## Begin

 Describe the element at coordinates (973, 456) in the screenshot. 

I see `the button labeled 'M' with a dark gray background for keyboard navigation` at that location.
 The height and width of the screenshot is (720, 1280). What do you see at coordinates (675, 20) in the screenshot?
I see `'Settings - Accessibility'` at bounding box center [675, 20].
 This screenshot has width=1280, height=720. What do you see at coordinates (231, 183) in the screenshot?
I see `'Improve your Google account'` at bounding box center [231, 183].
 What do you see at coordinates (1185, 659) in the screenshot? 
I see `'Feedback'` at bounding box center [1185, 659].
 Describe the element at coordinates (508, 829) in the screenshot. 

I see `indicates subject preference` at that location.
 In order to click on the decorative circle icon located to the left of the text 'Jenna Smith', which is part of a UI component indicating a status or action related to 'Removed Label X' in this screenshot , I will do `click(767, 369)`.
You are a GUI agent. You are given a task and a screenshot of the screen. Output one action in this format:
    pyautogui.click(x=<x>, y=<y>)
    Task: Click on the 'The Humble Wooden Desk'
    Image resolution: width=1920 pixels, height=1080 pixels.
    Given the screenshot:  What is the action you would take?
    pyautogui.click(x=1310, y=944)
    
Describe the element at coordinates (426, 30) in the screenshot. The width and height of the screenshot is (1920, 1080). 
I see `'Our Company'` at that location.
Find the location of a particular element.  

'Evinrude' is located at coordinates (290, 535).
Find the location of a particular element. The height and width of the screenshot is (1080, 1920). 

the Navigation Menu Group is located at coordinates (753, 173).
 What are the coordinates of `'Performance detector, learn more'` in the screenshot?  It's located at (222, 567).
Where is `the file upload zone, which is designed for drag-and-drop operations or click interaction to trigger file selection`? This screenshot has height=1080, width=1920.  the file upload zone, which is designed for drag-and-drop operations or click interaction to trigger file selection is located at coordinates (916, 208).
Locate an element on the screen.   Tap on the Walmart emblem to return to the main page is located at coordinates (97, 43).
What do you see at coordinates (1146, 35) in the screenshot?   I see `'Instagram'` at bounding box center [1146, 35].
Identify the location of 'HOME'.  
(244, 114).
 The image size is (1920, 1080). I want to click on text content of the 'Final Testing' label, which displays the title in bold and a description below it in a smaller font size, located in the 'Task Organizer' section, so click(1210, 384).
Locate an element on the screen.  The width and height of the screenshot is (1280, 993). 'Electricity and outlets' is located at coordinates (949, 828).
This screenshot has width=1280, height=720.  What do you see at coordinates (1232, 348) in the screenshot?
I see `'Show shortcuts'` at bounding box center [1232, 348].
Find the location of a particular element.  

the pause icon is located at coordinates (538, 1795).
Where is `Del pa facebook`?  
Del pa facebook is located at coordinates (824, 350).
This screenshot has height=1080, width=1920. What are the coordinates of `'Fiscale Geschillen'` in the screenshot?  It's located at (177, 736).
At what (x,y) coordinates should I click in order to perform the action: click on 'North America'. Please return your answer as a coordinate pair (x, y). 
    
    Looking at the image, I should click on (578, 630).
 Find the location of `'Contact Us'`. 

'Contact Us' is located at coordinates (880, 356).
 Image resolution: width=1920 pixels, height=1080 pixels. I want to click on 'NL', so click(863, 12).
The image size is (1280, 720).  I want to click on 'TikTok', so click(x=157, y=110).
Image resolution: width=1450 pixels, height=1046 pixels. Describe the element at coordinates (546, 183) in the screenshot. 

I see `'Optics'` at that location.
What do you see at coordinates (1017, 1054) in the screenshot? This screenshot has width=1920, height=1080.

## End

- [EXERCISE REQUIREMENTS] Reproduce every one of the rows above word for word, without changing anything.

- [ANSWER TO THE PROBLEM]
 Describe the element at coordinates (973, 456) in the screenshot. 

I see `the button labeled 'M' with a dark gray background for keyboard navigation` at that location.
 The height and width of the screenshot is (720, 1280). What do you see at coordinates (675, 20) in the screenshot?
I see `'Settings - Accessibility'` at bounding box center [675, 20].
 This screenshot has width=1280, height=720. What do you see at coordinates (231, 183) in the screenshot?
I see `'Improve your Google account'` at bounding box center [231, 183].
 What do you see at coordinates (1185, 659) in the screenshot? 
I see `'Feedback'` at bounding box center [1185, 659].
 Describe the element at coordinates (508, 829) in the screenshot. 

I see `indicates subject preference` at that location.
 In order to click on the decorative circle icon located to the left of the text 'Jenna Smith', which is part of a UI component indicating a status or action related to 'Removed Label X' in this screenshot , I will do `click(767, 369)`.
You are a GUI agent. You are given a task and a screenshot of the screen. Output one action in this format:
    pyautogui.click(x=<x>, y=<y>)
    Task: Click on the 'The Humble Wooden Desk'
    Image resolution: width=1920 pixels, height=1080 pixels.
    Given the screenshot:  What is the action you would take?
    pyautogui.click(x=1310, y=944)
    
Describe the element at coordinates (426, 30) in the screenshot. The width and height of the screenshot is (1920, 1080). 
I see `'Our Company'` at that location.
Find the location of a particular element.  

'Evinrude' is located at coordinates (290, 535).
Find the location of a particular element. The height and width of the screenshot is (1080, 1920). 

the Navigation Menu Group is located at coordinates (753, 173).
 What are the coordinates of `'Performance detector, learn more'` in the screenshot?  It's located at (222, 567).
Where is `the file upload zone, which is designed for drag-and-drop operations or click interaction to trigger file selection`? This screenshot has height=1080, width=1920.  the file upload zone, which is designed for drag-and-drop operations or click interaction to trigger file selection is located at coordinates (916, 208).
Locate an element on the screen.   Tap on the Walmart emblem to return to the main page is located at coordinates (97, 43).
What do you see at coordinates (1146, 35) in the screenshot?   I see `'Instagram'` at bounding box center [1146, 35].
Identify the location of 'HOME'.  
(244, 114).
 The image size is (1920, 1080). I want to click on text content of the 'Final Testing' label, which displays the title in bold and a description below it in a smaller font size, located in the 'Task Organizer' section, so click(1210, 384).
Locate an element on the screen.  The width and height of the screenshot is (1280, 993). 'Electricity and outlets' is located at coordinates (949, 828).
This screenshot has width=1280, height=720.  What do you see at coordinates (1232, 348) in the screenshot?
I see `'Show shortcuts'` at bounding box center [1232, 348].
Find the location of a particular element.  

the pause icon is located at coordinates (538, 1795).
Where is `Del pa facebook`?  
Del pa facebook is located at coordinates (824, 350).
This screenshot has height=1080, width=1920. What are the coordinates of `'Fiscale Geschillen'` in the screenshot?  It's located at (177, 736).
At what (x,y) coordinates should I click in order to perform the action: click on 'North America'. Please return your answer as a coordinate pair (x, y). 
    
    Looking at the image, I should click on (578, 630).
 Find the location of `'Contact Us'`. 

'Contact Us' is located at coordinates (880, 356).
 Image resolution: width=1920 pixels, height=1080 pixels. I want to click on 'NL', so click(863, 12).
The image size is (1280, 720).  I want to click on 'TikTok', so click(x=157, y=110).
Image resolution: width=1450 pixels, height=1046 pixels. Describe the element at coordinates (546, 183) in the screenshot. 

I see `'Optics'` at that location.
What do you see at coordinates (1017, 1054) in the screenshot? This screenshot has width=1920, height=1080.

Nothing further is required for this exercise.